禅においては“一転語”と言う“見解(けんげ):悟りの凝縮文”を、記憶に残りやすい、言ってみれば、潜在意識に落ちやすいようにリズミカルな“句”として表現する。例えば、喫茶去や本来無一物、無事是貴人、日々是好日など。同様に、俗世間でも、今風に言えば表現と意味合いの関係を結びつける“辞書や辞典”が沢山生まれた。それを一般的には『事物解説書』と呼ぶ。数多ある中に寛文四年に発刊された『世話支那草』というのがある。その中に禅寺に伝わる『毒薬変作醍醐(どくやくへんじてだいごとなす)』に似ている『毒薬(どくやく)変(へん)じて薬(くすり)となる』という件(くだり)がある。似て非なるが何れが元で先かは定かではない。表題の「毒にも薬にもなる草は料理次第で美味なる馳走(醍醐のこと)になる」という意味。禅寺では『毒薬変作醍醐』にどんな心と託しているかは、夫々の師の解釈によるが、拙僧が教えられた?または、理解したのは「師の罵声は軽薄な弟子は“怒られた”ととり、賢明な弟子は“叱られた”と取る」。結果、怒られたと思えば意気消沈し、叱られたと思えば奮起し修行に拍車がかかる。

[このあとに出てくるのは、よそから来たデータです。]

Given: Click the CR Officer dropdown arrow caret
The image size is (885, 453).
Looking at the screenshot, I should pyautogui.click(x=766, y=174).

 本日の禅会で「殺人刀(せつにんとう)活人剣(かつにんけん)は上古(じょうこ)の風規、今時の枢要」という碧巌録十二則の圜悟克勤和尚が羅山道閑の言葉を引用した件の話をした。禅語として取れば“刀や剣”は“般若の智慧(良く切れるから刀剣に準えられている)”となのだが、拙僧の解釈は“力(力≒仏≒智慧”)とし、活人禅寺では解釈させている。つまり、“力(智慧や罵声)”は使いようで、相手に劣等感を植え付ける場合もあれば、有能感を与えることもあるので注意して使えと、いうことを話した。活人禅の語源であるから、参禅者は知っていて当然なのだが、何度も何度も言わないと、忘れる者も出る。
 勿論、拙僧の罵声に耐えて参禅、公案工夫9年。これが後継者(印可)の最低条件であることは事実。何故なら、拙僧の罵声に絶えられれば、如何なる時でも『平常心是道』が身につく。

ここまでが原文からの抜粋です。